The Houston Zoo is free the first Tuesday of the month but you’ll need to request tickets the Wednesday before. The tickets are limited in number.
Pro Tip: Take a look at this website for specific hours and for a list of museums that are always free.
10. Take A Harbor Tour
Tuesday through Saturday, the Sam Houston Tour Boat leaves from Port Houston’s Sam Houston Landing for a 90-minute guided tour of this commercial port. You may pass in the shadow of gigantic international freighters and see dock workers unloading cargo. The tour is narrated and everything is free — the parking near the terminal, the tour, and the refreshments.
Pro Tip: The tours haven’t resumed yet. Keep an eye on the website to make reservations. You’ll need to show a photo ID to gain access to Port Houston. The boat is ADA accessible.
11. Join A Bat Walk
The Waugh Bridge colony of Mexican free tail bats numbers 250,000. They hang upside down in the bridge’s crevices by day and emerge at dusk, with a vortex flight pattern. The Waugh Bridge crosses Buffalo Bayou in the middle of Houston and as the bats head out for a night of feeding on insects, you can watch from a viewing platform.
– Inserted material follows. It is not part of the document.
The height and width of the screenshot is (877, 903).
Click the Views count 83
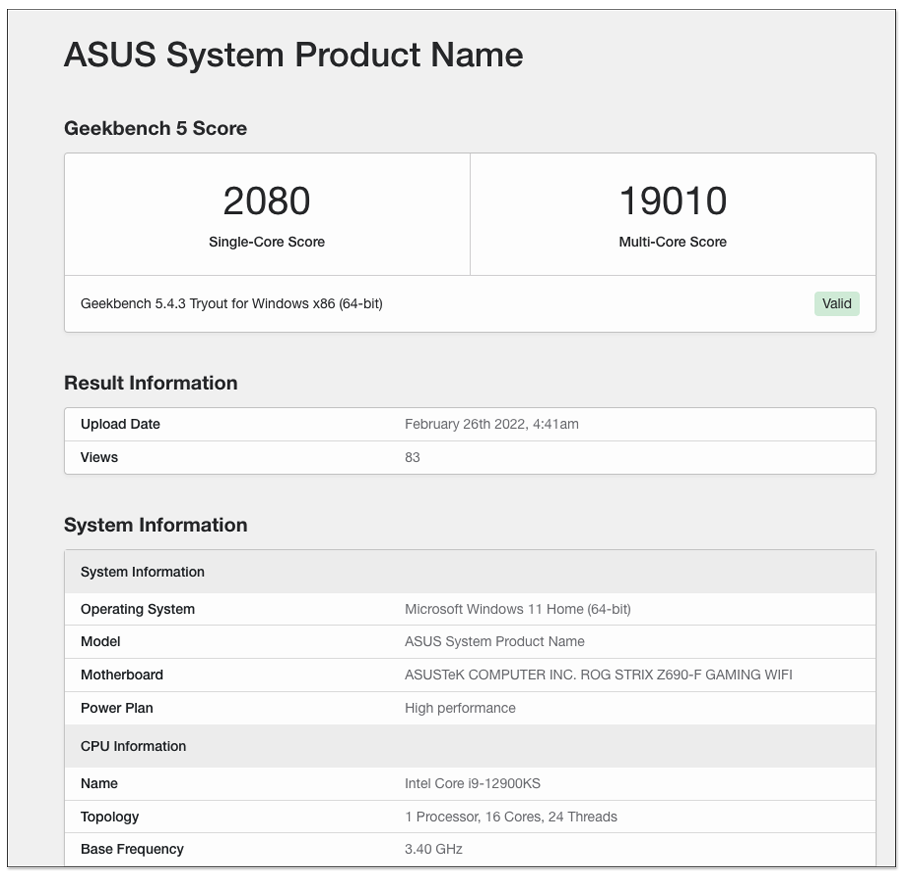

Buffalo Bayou Partnership also organizes Bat Talk and Walk Tours with a bat expert to give a better understanding of these flying mammals and their importance in the ecosystem. I was very happy to learn they are eating corn- and cotton-eating moths and reducing the need for pesticides. These tours occur in July and August.
Pro Tip: Bats emerge at dusk. If it’s too cold (50 degrees is their cutoff) or rainy, they’re not likely to fly. They return to Waugh Bridge at around 5 a.m. in the summer months.
12. Consider A CityPASS
As I mentioned, I received a free CityPASS. It gives you prepaid entrance to five attractions — Space Center Houston, the Downtown Aquarium, the Houston Museum of Natural Science, the Houston Museum of Fine Arts or the Houston Zoo, and Kemah Boardwalk or the Children’s Museum. Once activated at the first attraction, it’s good for nine days.
If you are spending several days in Houston, want to save some money, and don’t want to be restricted to visiting museums on Thursday or the zoo on Tuesday, I recommend buying the pass.
Paying separately, entrance fees are $109 for adults and $93 for seniors. With the CityPASS, you pay $64 for entry into five attractions.
Pro Tip: You may still need to make reservations in advance for some attractions. CityPASS sends a QR code via email. You can present the code electronically or by printed copy at the ticket counter.